## Exercise details
Where in the data below does the word "agent" appear? Copy each line that holds it.

## Stored entries
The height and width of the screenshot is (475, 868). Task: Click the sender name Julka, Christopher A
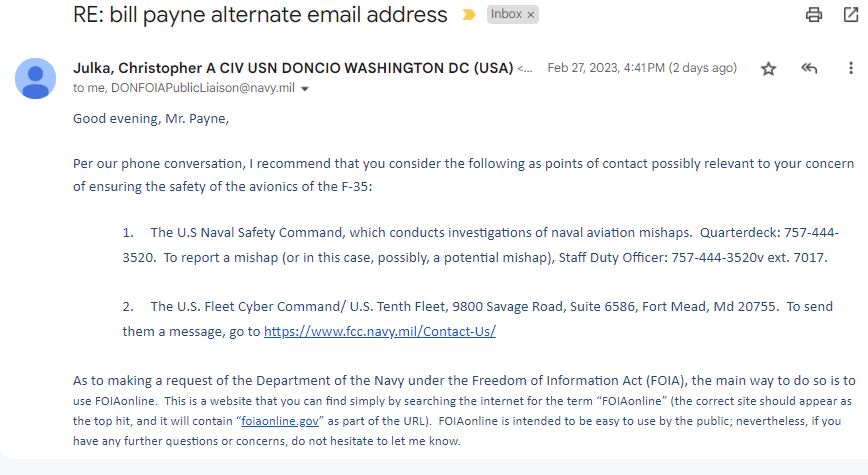[293, 68]
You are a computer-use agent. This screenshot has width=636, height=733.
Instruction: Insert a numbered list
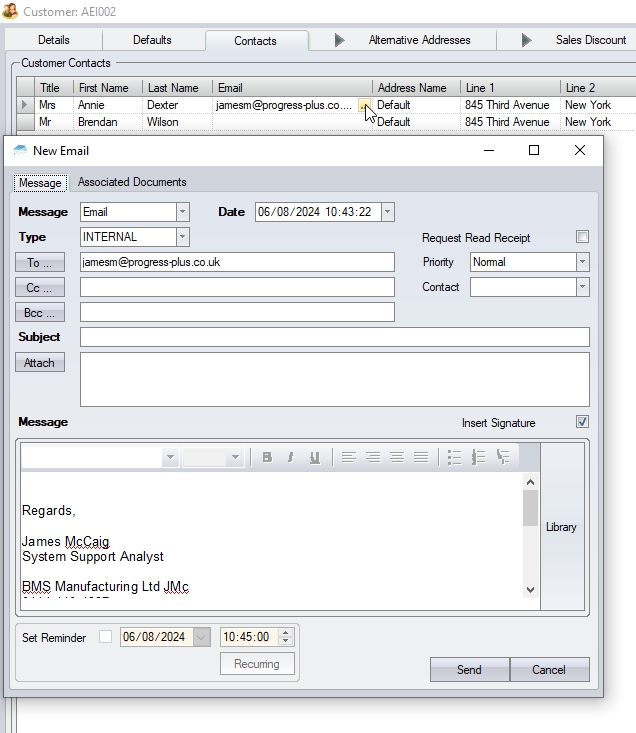pyautogui.click(x=478, y=457)
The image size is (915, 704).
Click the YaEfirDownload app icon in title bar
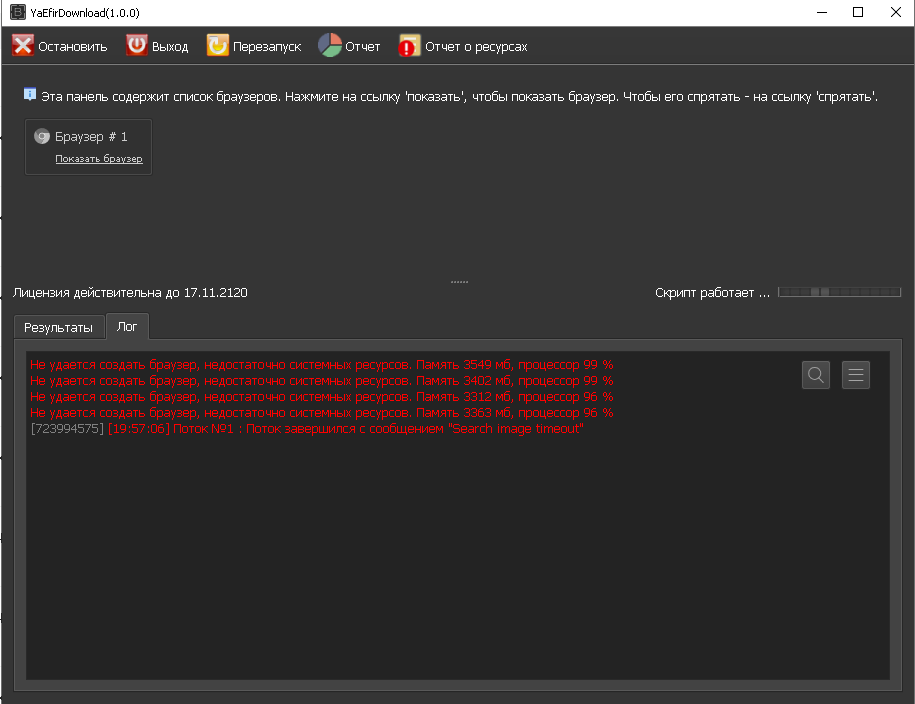[17, 13]
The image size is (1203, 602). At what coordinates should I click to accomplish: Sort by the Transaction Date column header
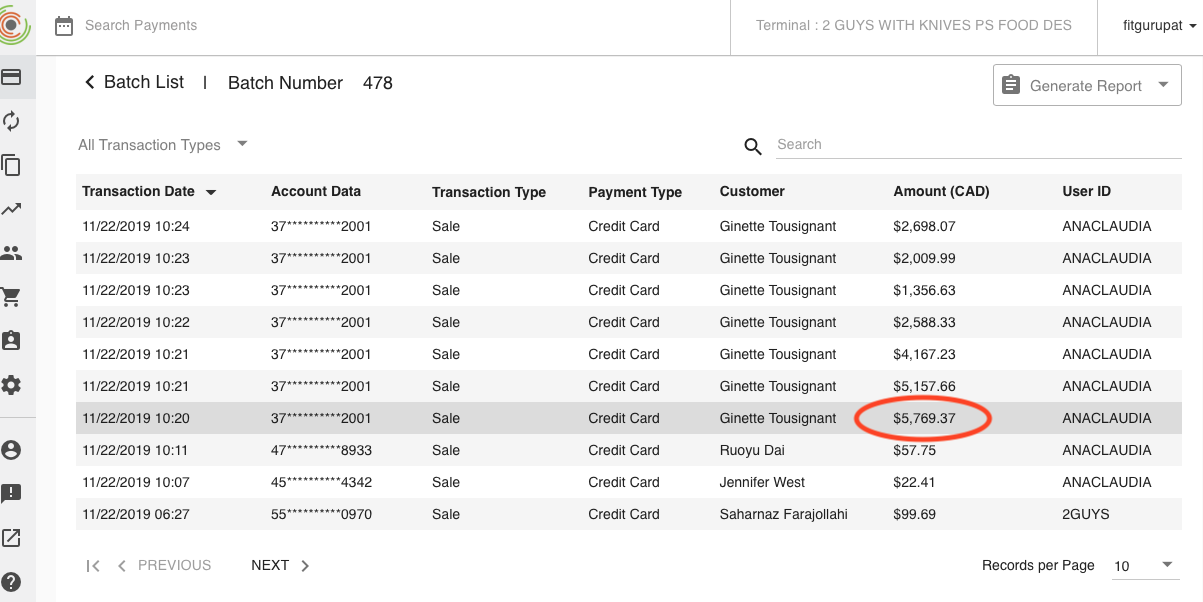(x=139, y=191)
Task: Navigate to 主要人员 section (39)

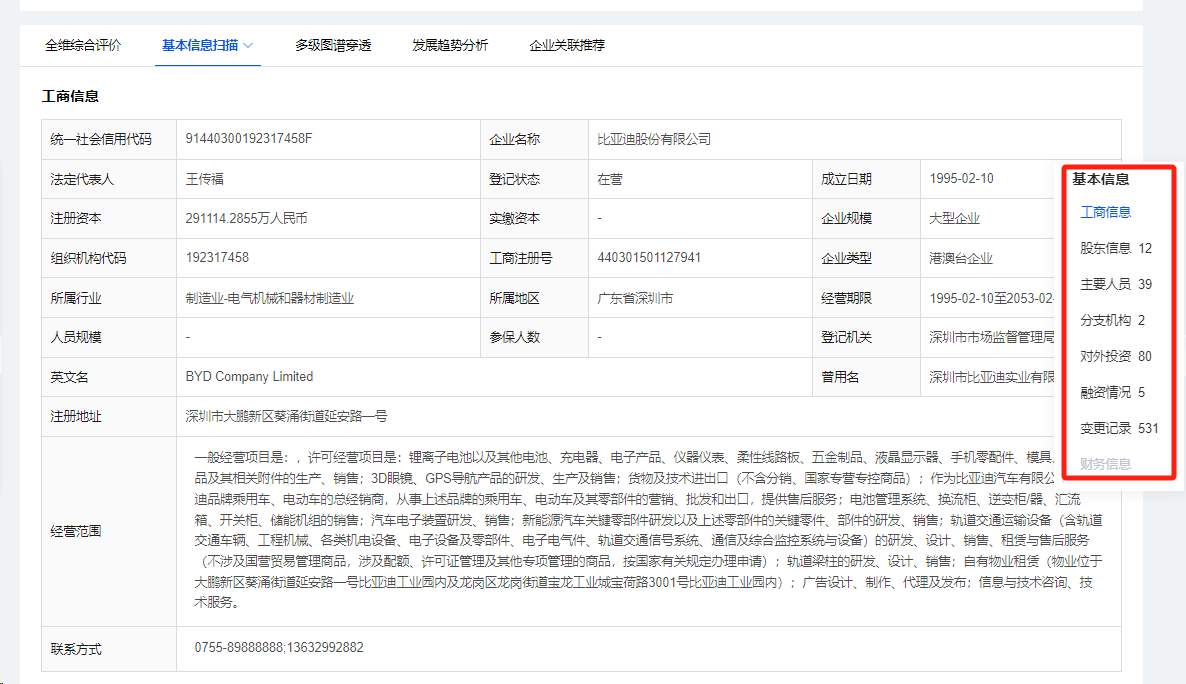Action: pyautogui.click(x=1115, y=284)
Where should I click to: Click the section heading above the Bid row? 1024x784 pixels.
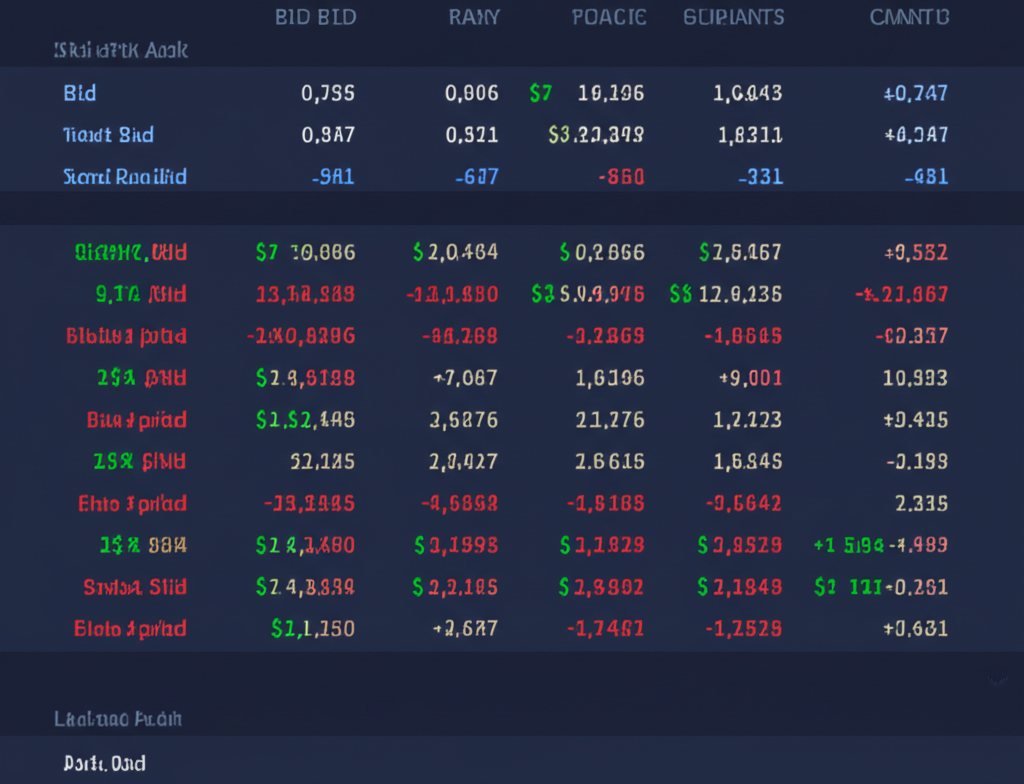click(x=120, y=50)
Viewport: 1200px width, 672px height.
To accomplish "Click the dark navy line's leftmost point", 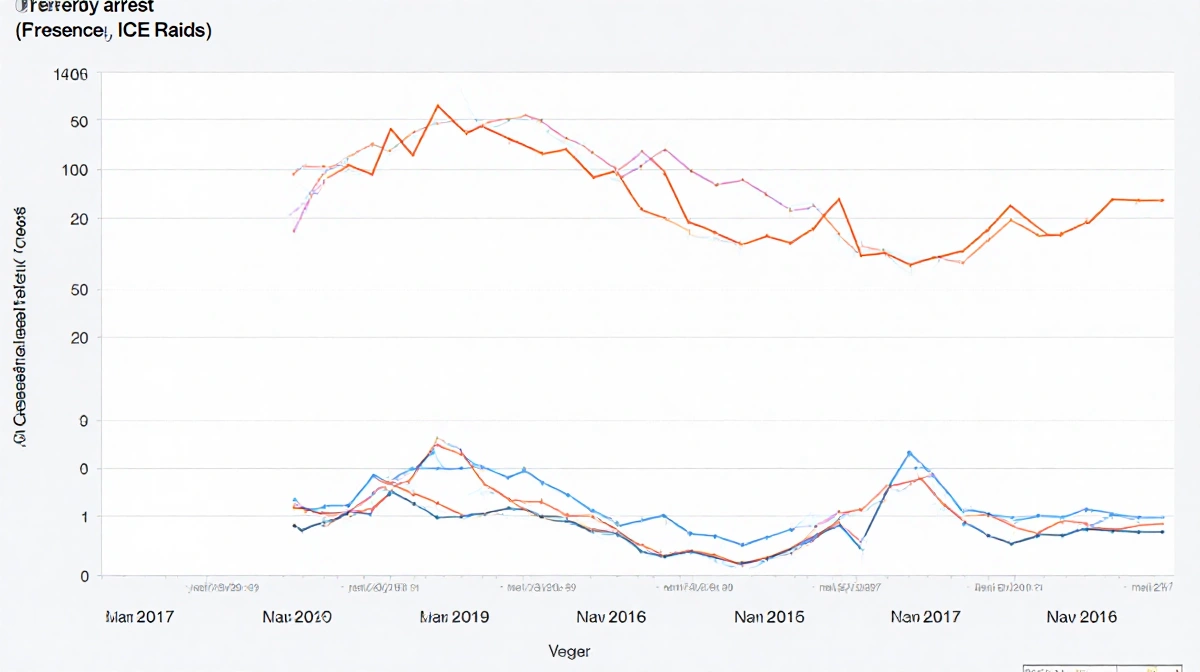I will [x=294, y=525].
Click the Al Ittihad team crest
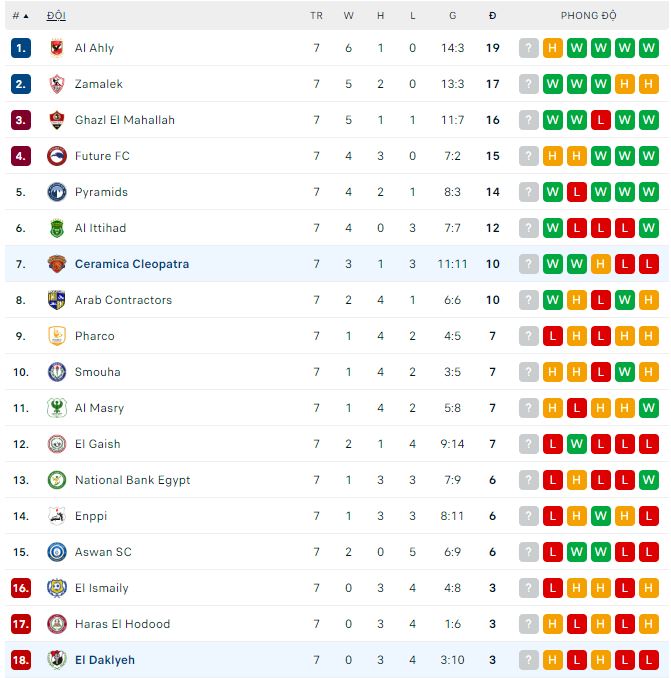This screenshot has width=671, height=678. click(x=56, y=228)
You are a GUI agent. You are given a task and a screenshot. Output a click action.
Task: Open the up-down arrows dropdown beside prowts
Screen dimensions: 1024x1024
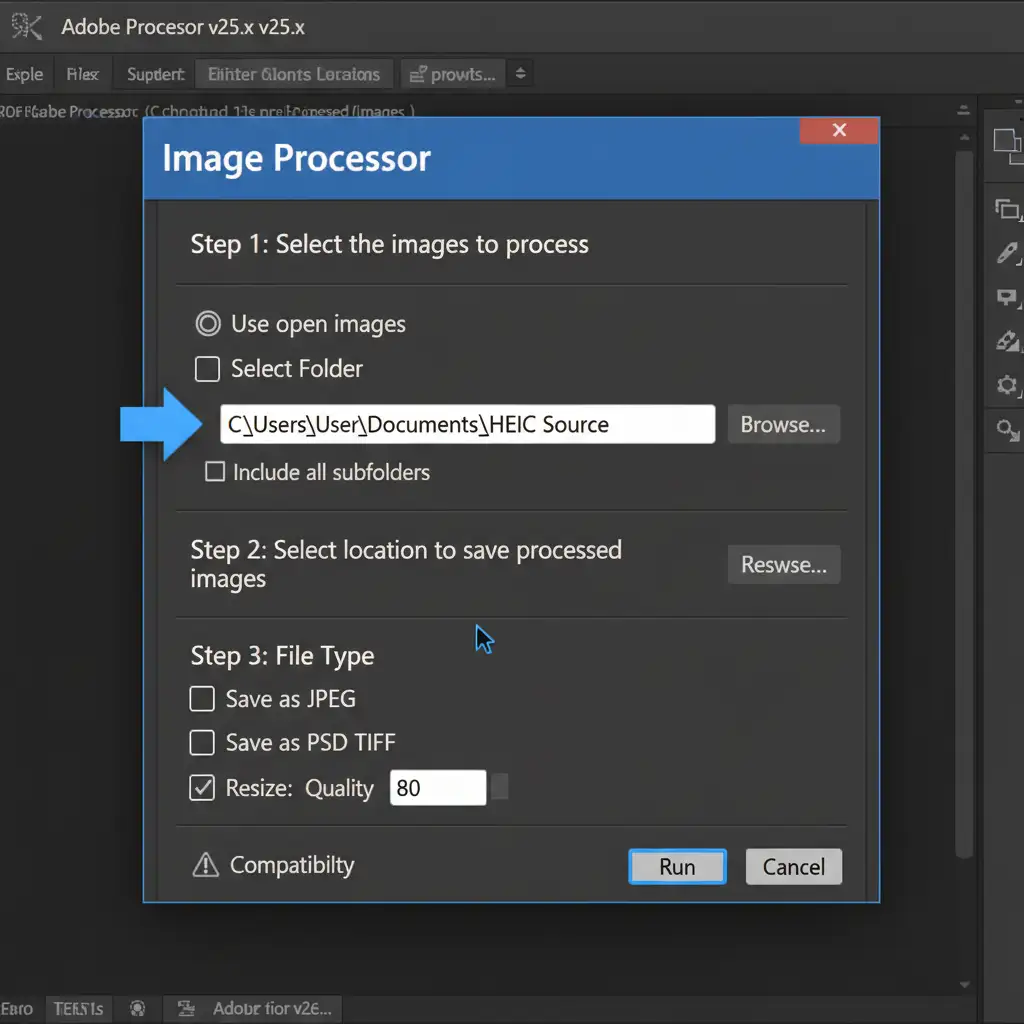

## Output of the task
You are a computer-use agent. This screenshot has width=636, height=733.
You are a GUI agent. You are given a task and a screenshot. Output a click action.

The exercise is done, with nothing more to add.